不動産の相続登記をする際、相続人の中に外国在住の方がいる場合は、通常の相続登記の場合より手間がかかったり、時間がかかったりします。
それは外国在住の方は印鑑証明書が取得できないため、外国の在外公館(日本国大使館や日本領事館)で署名証明(サイン証明)を取得してもらう必要があるためです。署名証明は、領事の面前で署名を行わなければならないので、代理申請や郵送申請ができなく、申請者本人が在外公館に行かなければならないので、外国在住の相続人がお忙しい場合、なかなか書類が揃わず、相続手続きに時間がかかるのです。
署名証明には2種類あります。
在外公館が発行する証明書と申請者が領事の面前で署名した私文書を綴じて割印をしたものと申請者の署名を単独で証明したもの(割印がないもの)です。
相続登記で必要なものは、在外公館が発行する署名証明と遺産分割協議書(遺産分割証明書)に割印をしたものです。
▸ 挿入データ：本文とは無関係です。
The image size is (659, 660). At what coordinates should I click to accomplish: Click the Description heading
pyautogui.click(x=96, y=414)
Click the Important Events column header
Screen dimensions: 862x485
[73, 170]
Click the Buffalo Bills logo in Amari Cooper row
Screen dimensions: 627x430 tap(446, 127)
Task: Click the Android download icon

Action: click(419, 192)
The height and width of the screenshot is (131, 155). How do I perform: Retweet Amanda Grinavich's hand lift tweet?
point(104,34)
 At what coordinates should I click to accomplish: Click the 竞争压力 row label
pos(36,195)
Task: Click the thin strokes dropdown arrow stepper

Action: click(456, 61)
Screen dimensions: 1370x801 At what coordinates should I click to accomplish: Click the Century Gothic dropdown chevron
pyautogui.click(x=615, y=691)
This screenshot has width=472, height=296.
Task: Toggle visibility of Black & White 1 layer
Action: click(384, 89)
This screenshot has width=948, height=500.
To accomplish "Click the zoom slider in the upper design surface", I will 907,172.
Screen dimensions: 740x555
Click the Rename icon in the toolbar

法務局や担当者によっては申請者の署名を単独で証明した署名証明で大丈夫かもしれませんが、割印がされた署名証明の方が無難です。
以前外国在住の相続人の方に遺産分割協議書の署名と署名証明書の取得をお願いしたことがありましたが、私の説明不足で割印のない単独の署名証明を外国から送ってもらったことがあって、試しにこれで相続登記の申請をしたことがありますが、割印がある署名証明と差し替えるよう補正になったケースがあります。
外国在住の方に再び大使館に行って署名証明を取ってもらうのは、かなり手間を取らせてしまうことになります。
金融機関では、割印無しの署名証明で相続手続きできましたが、いずれにしても2度手間にならないように、事前に署名証明の提出先に単独の署名証明でいいか、割印付きの署名証明である必要があるのか確認した方がいいと思います。